» **Data for processing**
# # # #

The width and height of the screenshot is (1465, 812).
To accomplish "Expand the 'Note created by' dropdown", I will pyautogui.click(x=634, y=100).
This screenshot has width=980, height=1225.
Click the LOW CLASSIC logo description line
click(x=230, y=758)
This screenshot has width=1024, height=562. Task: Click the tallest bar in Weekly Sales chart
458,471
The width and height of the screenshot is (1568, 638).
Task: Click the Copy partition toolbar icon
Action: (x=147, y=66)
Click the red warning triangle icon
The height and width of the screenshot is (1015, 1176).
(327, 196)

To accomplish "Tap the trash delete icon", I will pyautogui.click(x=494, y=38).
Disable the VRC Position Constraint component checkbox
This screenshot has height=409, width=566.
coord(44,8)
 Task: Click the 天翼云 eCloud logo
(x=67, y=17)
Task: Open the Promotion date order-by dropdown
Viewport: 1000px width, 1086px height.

# # # #

» **Directions for this task**
In the listing above, find the line that contains "Task: Open the". Write it out exactly, along with each line after it up to and including the last.

» **Response area**
Task: Open the Promotion date order-by dropdown
Viewport: 1000px width, 1086px height.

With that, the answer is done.